Cloudflare checks your TLS handshake and browser cookies. Akamai runs sensor.js — a 50KB+ JavaScript fingerprinting engine that inspects your browser's GPU rendering, audio context, WebRTC stack, and hundreds of passive signals to assign you a bot score before a single HTTP request completes.
Standard tools fail hard:
- Selenium with a vanilla Chrome profile: ~80% detection rate against Akamai in recent tests
- Python requests with a User-Agent header: ~100% detection within the first 5 requests
- Playwright default: Still gets flagged at high volumes
The combination that actually works: curl-cffi with Chrome impersonation plus fresh residential proxies. Here's the full picture.

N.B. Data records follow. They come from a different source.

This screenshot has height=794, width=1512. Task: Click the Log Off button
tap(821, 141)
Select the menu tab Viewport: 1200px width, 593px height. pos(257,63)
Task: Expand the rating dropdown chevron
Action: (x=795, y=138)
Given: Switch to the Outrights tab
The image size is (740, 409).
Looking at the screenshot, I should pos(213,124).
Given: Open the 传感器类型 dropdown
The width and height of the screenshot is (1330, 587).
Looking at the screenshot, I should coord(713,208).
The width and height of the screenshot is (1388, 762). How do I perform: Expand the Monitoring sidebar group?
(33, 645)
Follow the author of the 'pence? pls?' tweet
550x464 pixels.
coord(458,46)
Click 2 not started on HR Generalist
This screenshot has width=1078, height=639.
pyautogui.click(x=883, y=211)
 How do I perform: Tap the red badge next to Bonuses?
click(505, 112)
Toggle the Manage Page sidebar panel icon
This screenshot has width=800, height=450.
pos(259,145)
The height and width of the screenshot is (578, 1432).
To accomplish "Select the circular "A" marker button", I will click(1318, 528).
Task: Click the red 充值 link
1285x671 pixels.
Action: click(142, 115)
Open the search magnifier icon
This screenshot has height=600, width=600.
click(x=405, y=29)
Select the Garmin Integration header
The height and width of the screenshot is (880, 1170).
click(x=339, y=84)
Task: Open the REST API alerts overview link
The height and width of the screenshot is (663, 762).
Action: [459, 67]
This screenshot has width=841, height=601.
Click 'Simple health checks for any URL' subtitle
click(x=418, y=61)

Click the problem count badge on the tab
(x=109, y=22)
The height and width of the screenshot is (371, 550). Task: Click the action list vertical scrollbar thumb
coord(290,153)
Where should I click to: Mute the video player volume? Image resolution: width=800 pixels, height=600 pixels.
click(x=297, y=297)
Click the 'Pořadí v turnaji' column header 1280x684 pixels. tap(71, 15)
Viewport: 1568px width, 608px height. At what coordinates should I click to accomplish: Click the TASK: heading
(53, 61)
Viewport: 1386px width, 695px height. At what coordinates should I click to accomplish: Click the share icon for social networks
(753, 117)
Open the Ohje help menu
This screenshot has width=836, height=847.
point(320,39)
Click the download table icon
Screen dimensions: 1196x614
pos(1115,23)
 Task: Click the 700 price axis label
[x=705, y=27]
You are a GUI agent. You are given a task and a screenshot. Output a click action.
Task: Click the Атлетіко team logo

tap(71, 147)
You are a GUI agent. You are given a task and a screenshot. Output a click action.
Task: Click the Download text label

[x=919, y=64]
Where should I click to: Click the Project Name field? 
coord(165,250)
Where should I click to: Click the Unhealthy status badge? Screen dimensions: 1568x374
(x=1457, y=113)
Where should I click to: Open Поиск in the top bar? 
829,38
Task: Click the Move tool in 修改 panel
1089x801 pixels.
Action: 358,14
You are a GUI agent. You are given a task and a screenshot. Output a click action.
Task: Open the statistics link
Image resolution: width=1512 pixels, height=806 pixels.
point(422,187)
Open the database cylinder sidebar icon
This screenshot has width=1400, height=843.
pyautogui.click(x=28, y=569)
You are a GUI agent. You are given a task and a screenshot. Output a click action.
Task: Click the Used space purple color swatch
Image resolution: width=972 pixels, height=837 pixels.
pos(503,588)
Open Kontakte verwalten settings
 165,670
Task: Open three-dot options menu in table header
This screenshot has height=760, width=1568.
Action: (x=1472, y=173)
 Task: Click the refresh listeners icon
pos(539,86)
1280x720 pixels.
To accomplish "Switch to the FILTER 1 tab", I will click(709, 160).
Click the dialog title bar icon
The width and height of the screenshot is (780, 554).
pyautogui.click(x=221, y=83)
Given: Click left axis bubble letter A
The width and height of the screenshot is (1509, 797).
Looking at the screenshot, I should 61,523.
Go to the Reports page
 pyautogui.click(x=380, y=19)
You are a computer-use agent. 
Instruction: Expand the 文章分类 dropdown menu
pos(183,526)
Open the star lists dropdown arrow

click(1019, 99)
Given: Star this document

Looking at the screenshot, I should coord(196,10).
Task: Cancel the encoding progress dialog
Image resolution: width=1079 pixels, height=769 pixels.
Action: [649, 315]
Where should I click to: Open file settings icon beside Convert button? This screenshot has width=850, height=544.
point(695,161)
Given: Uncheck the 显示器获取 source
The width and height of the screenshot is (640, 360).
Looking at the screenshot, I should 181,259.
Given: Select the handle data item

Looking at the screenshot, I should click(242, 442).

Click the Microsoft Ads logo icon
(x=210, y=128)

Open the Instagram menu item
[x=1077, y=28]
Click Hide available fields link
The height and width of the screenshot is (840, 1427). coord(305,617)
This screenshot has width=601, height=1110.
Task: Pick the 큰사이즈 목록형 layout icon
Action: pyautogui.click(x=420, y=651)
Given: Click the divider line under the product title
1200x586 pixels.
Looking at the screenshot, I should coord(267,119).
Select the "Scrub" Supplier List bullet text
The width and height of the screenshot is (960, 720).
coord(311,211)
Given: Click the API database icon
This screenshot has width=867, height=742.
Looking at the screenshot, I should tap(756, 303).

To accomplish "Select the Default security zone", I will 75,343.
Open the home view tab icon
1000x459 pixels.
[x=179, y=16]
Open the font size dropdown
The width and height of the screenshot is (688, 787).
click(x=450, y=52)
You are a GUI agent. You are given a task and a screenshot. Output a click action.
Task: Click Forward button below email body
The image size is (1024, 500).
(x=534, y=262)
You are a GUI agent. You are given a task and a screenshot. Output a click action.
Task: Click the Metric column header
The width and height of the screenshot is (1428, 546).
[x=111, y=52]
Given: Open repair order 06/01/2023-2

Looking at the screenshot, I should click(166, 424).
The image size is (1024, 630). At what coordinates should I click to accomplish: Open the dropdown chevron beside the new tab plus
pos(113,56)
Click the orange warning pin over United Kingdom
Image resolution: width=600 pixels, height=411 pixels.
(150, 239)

Why Akamai Is Harder Than Cloudflare
Cloudflare's primary detection vector is the TLS fingerprint (JA3/JA4 hash) and whether your browser completes a challenge correctly. Fix the TLS fingerprint, and you're largely through.
Akamai layers multiple systems:
- sensor.js behavioral fingerprinting: Executes on page load, probes browser internals (canvas rendering speed, WebGL vendor, font enumeration, navigator.hardwareConcurrency, etc.)
- Passive client hints: Reads HTTP/2 and HTTP/3 connection characteristics your client sends
- IP velocity scoring: Tracks requests per IP across their network, not just the target site
- Session integrity checks: Validates that subsequent requests from the same session behave like a real browser
The key difference: Akamai detects who you are (browser fingerprint + IP history), not just what you sent (one request's headers).
What Actually Works
1. curl-cffi with Chrome Impersonation
The curl-cffi library uses libcurl's impersonation mode to replicate Chrome's TLS fingerprint exactly — including HTTP/2 settings, cipher suites, and ALPN protocols. Combined with browser-like default headers, it slips past Akamai's TLS checks.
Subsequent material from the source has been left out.